Aside from the stressed caused by the threat of shaving his hair short, how do you actually intend to follow through with this threat? Presumably, he's not going to be happy about it, so presumably there would be some physical force involved in carrying it out.Hmm

LowLevelWhinging · 22/11/2013 18:35

Have you had some support with positive strategies for managing behaviour?

Oblomov · 22/11/2013 18:36

I email teacher all the time.

I have to go.
Dh is home. I will come back later.

Oh and I am ashamed that I haven't accessed some of the suggestions from my previous threads.

In my defense I have been hospitalised . My diabetes has been so poor.
Since ds1 was 2. since the problems began, that led to his diagnosis.
I have had a sensor fitted. But it didn't work.
A pancreas transplant is no good, because steroids for life. And it only lasts 8-10 years. I am only 40. You can not have a major transplant every 10 years. I would need 5 by the time I was 80.
Not possible.

I have had diabetes for 40 years. I have had an 8 hour session, with the top 3 diabetic professors in the UK , and they admitted that they have tried everything. But I am so erratic and patternless. they have nothing left to give.
It is the end of the road for me.

There is nowhere left for me to go.

And in and amongst this. I have tried to deal with a ds1, who has pushed me to the limit.
And is the only source of stress in my life. He makes my diabetes unmanageable.
he is part of the problem.
It is a vicious circle.

I can not parent him anymore. I find him too tough. because I am too unwell. DS2 is easy. And everything I have every tried with him fails.
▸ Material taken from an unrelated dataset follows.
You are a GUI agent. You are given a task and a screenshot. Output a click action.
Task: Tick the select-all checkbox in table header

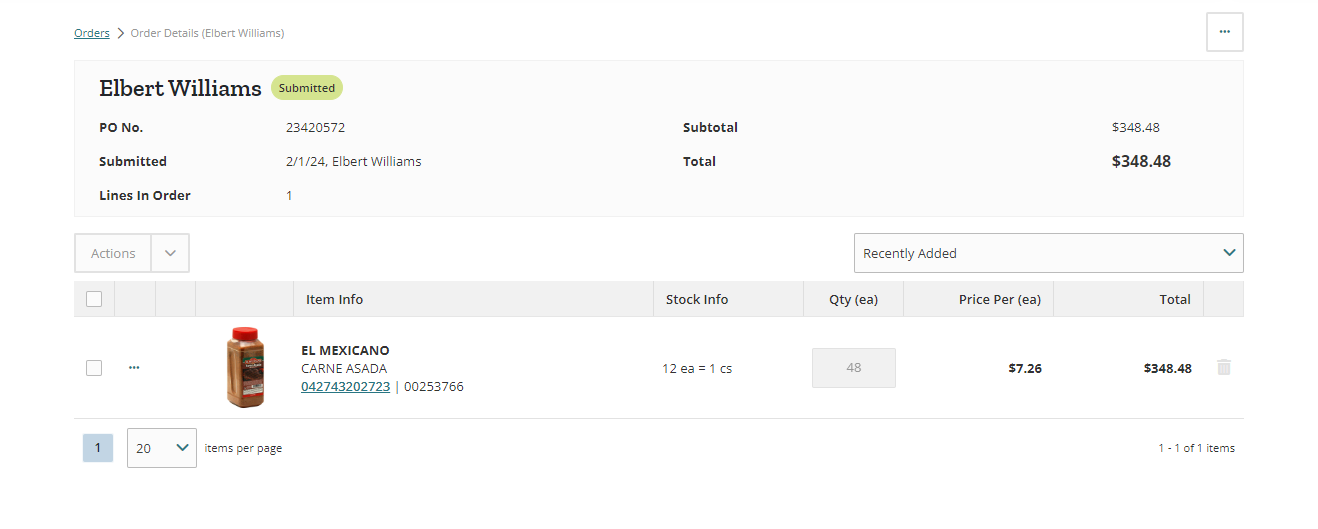click(x=94, y=299)
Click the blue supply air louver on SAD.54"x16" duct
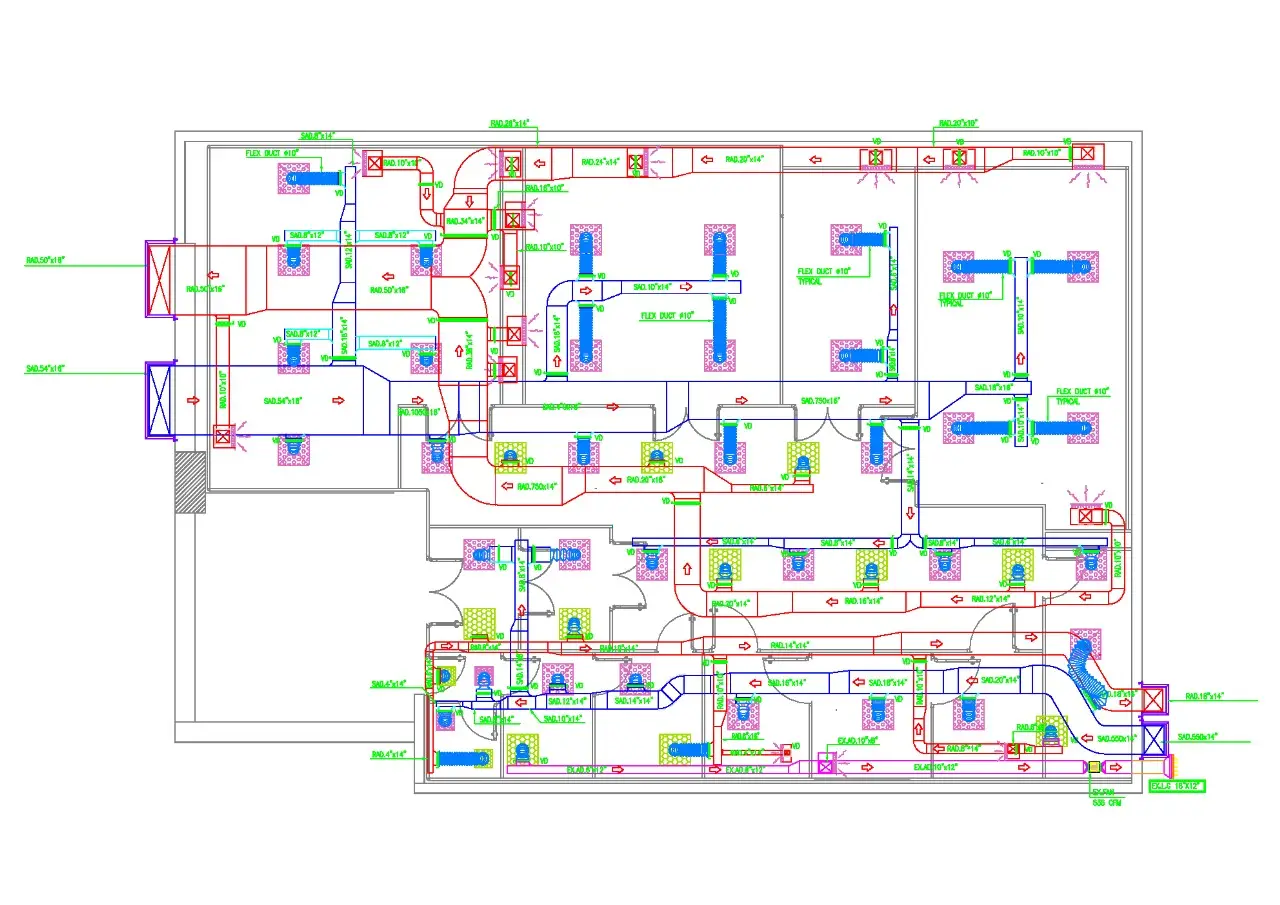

I have nothing left to give.

OP posts:
coppertop · 22/11/2013 18:42

Oblomov :(

It's no wonder that you're feeling at the end of your tether.

ouryve · 22/11/2013 18:48

If you had rtrouble finding a punishment that an autistic child cared about. he doesn't care about taking away tv, or not going to parties.

Then punishment is not the thing to do. You need to find out why he's not been putting his glasses on at all - and listen to him. For all you know, he is still anxious about teasing and feels relieved when he's not wearing them but can't tell you because he's scared you'll fly off the handle at him. (Incidentally, well over 1/4 of DS1's y5 class wear glasses, so I bet there's others in your DS's class not wearing them, when they should)

LIZS · 22/11/2013 18:49

I can hear the exasperation in your posts , you are running out fo ideas and desperate. tbh I think you need to slow down , take big breath and rethink . Can you and /or dh take time out to focus away form the family ? It sounds as if you are still angry with the internet expenditure etc and are carrying that into this situation.

Would the counsellor speak to you and offer strategies ? It is great that you and dh are united but what is proposed seems extreme and unlikely to achieve the outcome of getting him to wear his glasses, EA or not. Are there alternative lenses which he could wear all the time , varifocals or similar perhaps. That way the situation is less ambiguous all round. If he won't pass on notes then you have to deal with the teacher direct , by email or hand over a letter yourself. He has to earn back the right to be trusted and handle it responsibly himself.